For example, to convert a Replica Catalog file, rc.txt
, to YAML, use the following
command:
pegasus-rc-converter -I File -O YAML -i rc.txt -o replicas.yml
The following illustrates how Pegasus.api.replica_catalog.ReplicaCatalog
can be
used to generate a new Replica Catalog programatically based on an existing text based
Replica Catalog.
from Pegasus.api import *
rc = ReplicaCatalog()\
.add_replica("local", "f.a", "/Volumes/data/inputs/f.a")\
.add_replica("local", "f.b", "/Volumes/data/inputs/f.b")\
.write()
# the Replica Catalog will be written to the default path "./replicas.yml"
f.a file:///Volumes/data/inputs/f.a site="local"
f.b file:///Volumes/data/inputs/f.b site="local"
13.2.3.3. Transformation Catalog
The Transformation Catalog has been moved from a text based format to YAML. To convert
an existing Transformation Catalog from the text based file format to YAML, use
pegasus-tc-converter. For example, to convert a Transformation Catalog
file, tc.txt
, to YAML, use the following command:
pegasus-tc-converter -i tc.txt -I Text -O YAML -o transformations.yml
The following illustrates how Pegasus.api.transformation_catalog.TransformationCatalog
can
be used to generate a new Transformation Catalog programatically based on an
existing text based Transformation Catalog.

AVAILABLE DATA:
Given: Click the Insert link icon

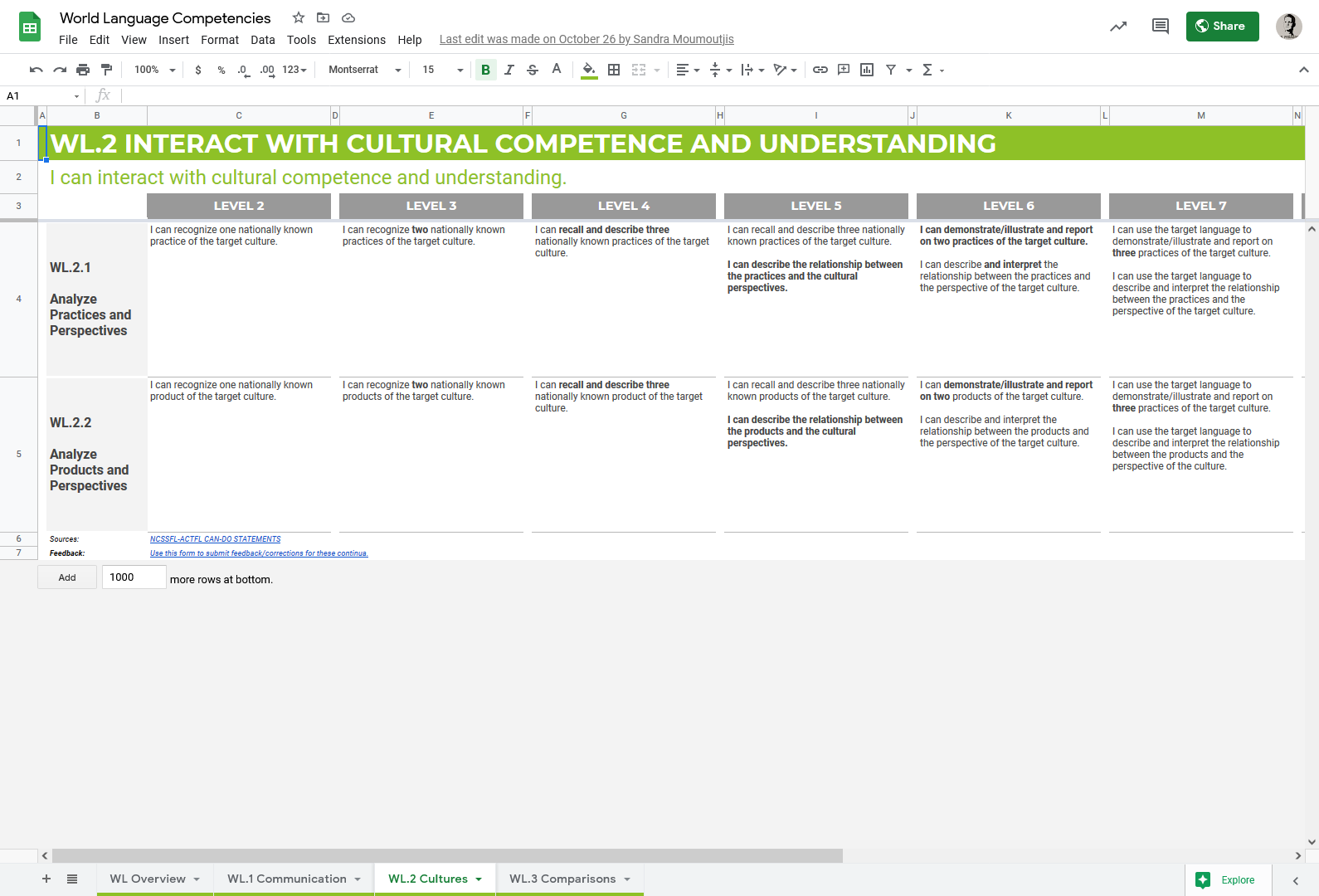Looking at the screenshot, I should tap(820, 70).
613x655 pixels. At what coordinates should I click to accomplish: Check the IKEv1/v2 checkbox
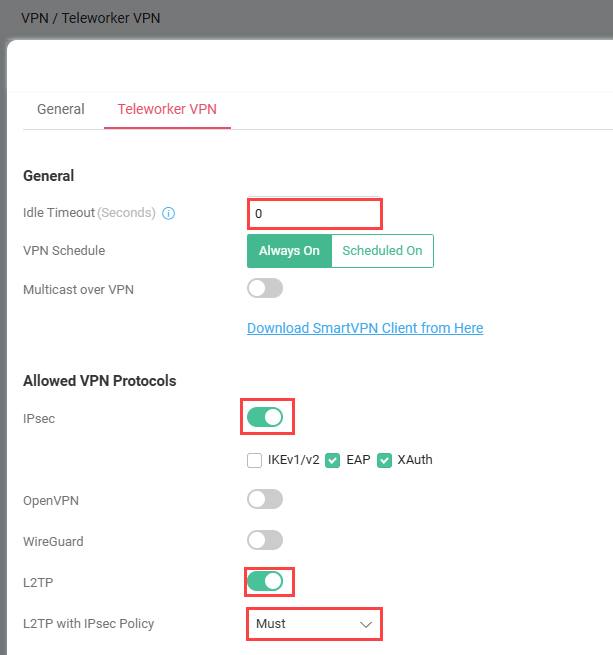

BRIEF 1:
Answer these questions using the Pegasus documentation passage.
(a) What command converts the Replica Catalog file rc.txt to YAML?
(b) What default path does the Replica Catalog get written to?
(c) Which tool converts a Transformation Catalog from the text based format to YAML?
BRIEF 2: Carry on the Pegasus documentation passage from the point where it stops.

EXPECTED OUTPUT 1:
(a) pegasus-rc-converter -I File -O YAML -i rc.txt -o replicas.yml
(b) "./replicas.yml"
(c) pegasus-tc-converter

EXPECTED OUTPUT 2:
from Pegasus.api import *
# create the TransformationCatalog object
tc = TransformationCatalog()
# create and add the centos-pegasus container
centos_cont = Container(
"centos-pegasus",
Container.DOCKER,
"docker:///rynge/montage:latest",
mounts=["/Volumes/Workf/lfs1:/shared-data/:ro"]
).add_profiles(Namespace.ENV, JAVA_HOME="/opt/java/1.6")
tc.add_containers(centos_cont)
# create and add the transformation
keg = Transformation(
"keg",
namespace="example",
version="1.0",
site="isi",
pfn="/path/to/keg",
is_stageable=False,
container=centos_cont
).add_profiles(Namespace.ENV, APP_HOME="/tmp/myscratch", JAVA_HOME="/opt/java/1.6")
tc.add_transformations(keg)
# write the transformation catalog to the default file path "./transformations.yml"
tc.write()
tr example::keg:1.0 {
profile env "APP_HOME" "/tmp/myscratch"
profile env "JAVA_HOME" "/opt/java/1.6"
site isi {
pfn "/path/to/keg
arch "x86"
os "linux"
type "INSTALLED"
container "centos-pegasus"
}
}
cont centos-pegasus{
type "docker"
image "docker:///rynge/montage:latest"
mount "/Volumes/Work/lfs1:/shared-data/:ro"
profile env "JAVA_HOME" "/opt/java/1.6"
}
13.2.4. Workflow (formerly DAX)
Pegasus 5.0 brings major API changes to our most used DAX3 python API. Moving
forward, users should use the Pegasus.api
package described in the Python
API reference. The following section shows both the DAX3 and Pegasus.api
representations of the classic diamond workflow.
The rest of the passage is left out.